Luci artificiali possono compromettere cicli dei grilli

Una nuova ricerca effettuata da scienziati dell’Università di Tel Aviv e dell’Università Aperta di Israele, mostrano l’inquinamento luminoso, ossia la luce prodotta da dispositivi costruiti dagli esseri umani, che si sta diffondendo sempre di più in aree sempre più vaste, può compromettere i cicli di attività notturne dei grilli maschi.
Si tratta di un bel problema per tutte le specie della superfamiglia Grylloidea. Se i maschi non riescono più ad attrarre le femmine, è palese che subentrerà un declino delle popolazioni eventualmente pericoloso sul lungo termine.

Umani stanno interrompendo ordine naturale del giorno e della notte

Secondo quanto spiega Keren Levy, professore a Tel Aviv e uno degli autori dello studio, gli esseri umani stanno interrompendo l’ordine naturale del giorno e della notte, una distinzione, quella tra la luce l’oscurità, che è alla base della vita di molte specie animali, non solo dei grilli.
Il ricercatore fa un esempio: ci sono tartarughe marine che per istinto si dirigono sempre verso la superficie più luminosa nei loro pressi, una cosa che le aiuta a trovare il mare. In molti casi, invece, si dirigono verso le strade vicino alla costa. Gli esempi sono comunque moltissimi nel mondo animale.

Gli esperimenti

I ricercatori hanno analizzato l’impatto delle luci artificiali notturne su dozzine di grilli campestri so. Questi grilli cominciano ad eseguire il loro caratteristico verso dopo il tramonto e durante tutta la notte, terminando poi non appena spunta il sole.
I ricercatori hanno sottoposto a luci artificiali notturne con quattro condizioni di luce per tutta la loro vita, dalla nascita fino allo stadio adulto. Scoprivano che il 5% dei grilli sottoposti ad un’illuminazione parziale durante le ore notturne perdeva del tutto il ritmo naturale. Tra i grilli esposti a luce costante 24 ore su 24 e sette giorni su sette, invece, era il 29% perdere del tutto il ritmo naturale.

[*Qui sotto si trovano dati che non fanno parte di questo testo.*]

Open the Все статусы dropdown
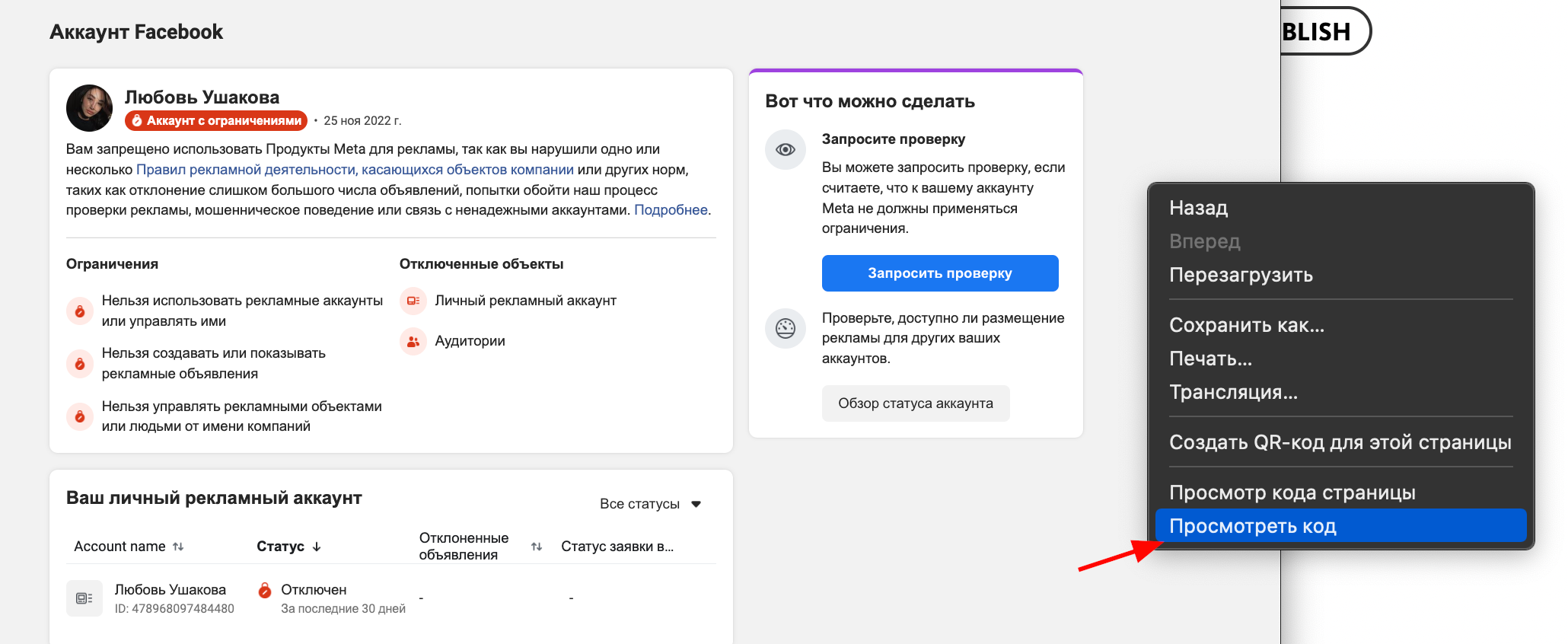Viewport: 1568px width, 644px height. [650, 504]
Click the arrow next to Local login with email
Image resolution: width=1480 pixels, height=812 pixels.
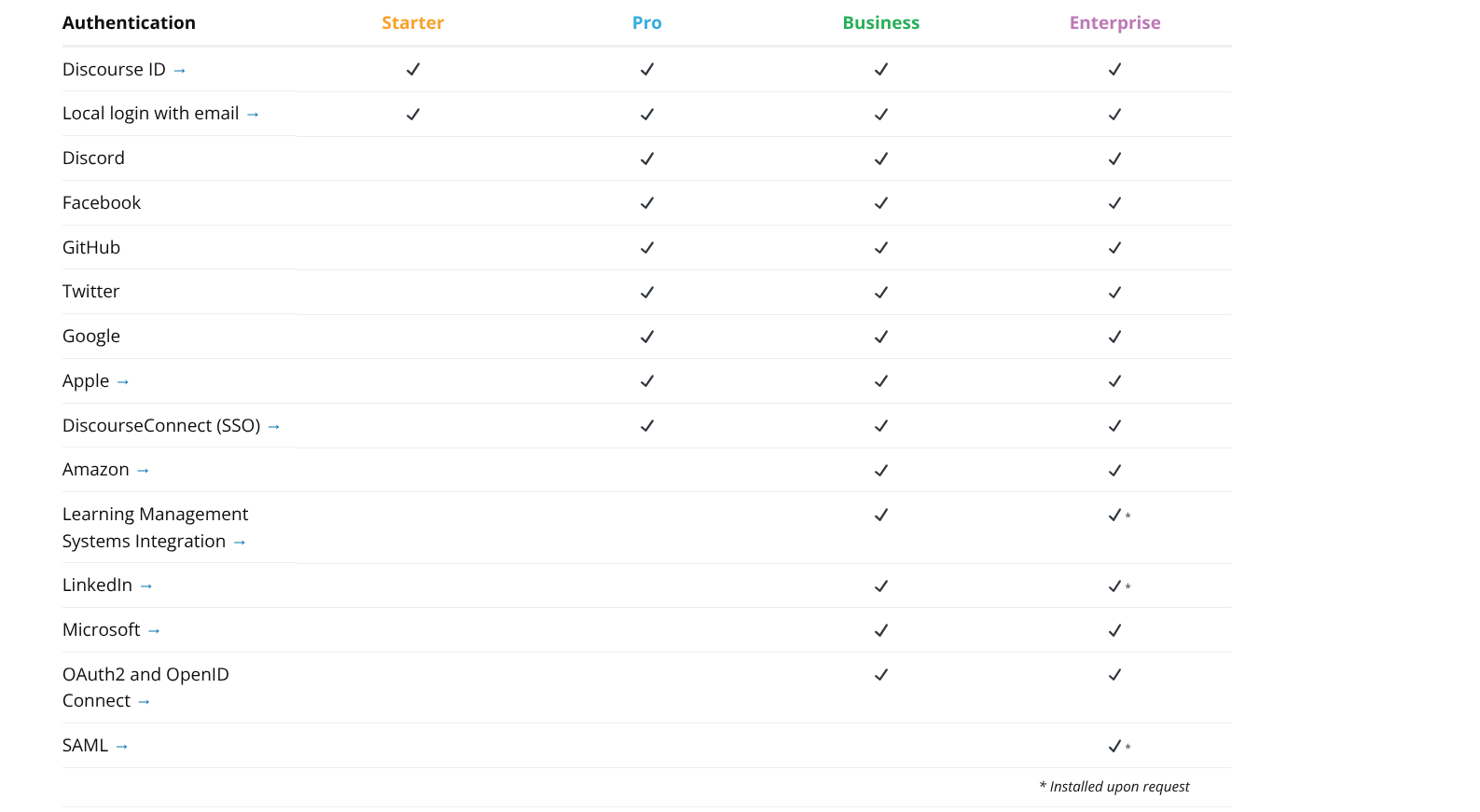(253, 115)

Ciclo luce-buio si interrompeva

Nei grilli che perdevano il ritmo il ciclo luce-buio si interrompeva: cominciavano a seguire una sorta di orologio interiore, privo di qualsiasi ritmo, ed erano attivi o addormentati indipendentemente dall’orario, cantando anche di giorno. Si tratta di effetti che molto probabilmente si verificano anche in natura, risultati che potrebbero compromettere gravemente le modalità di attrazione tra i grilli maschi e quelli femmine e quindi i livelli di riproduzione della specie.

Note e approfondimenti

  1. Lifelong exposure to artificial light at night impacts stridulation and locomotion activity patterns in the cricket Gryllus bimaculatus | Proceedings of the Royal Society B: Biological Sciences (IA) (DOI: 10.1098/rspb.2021.1626)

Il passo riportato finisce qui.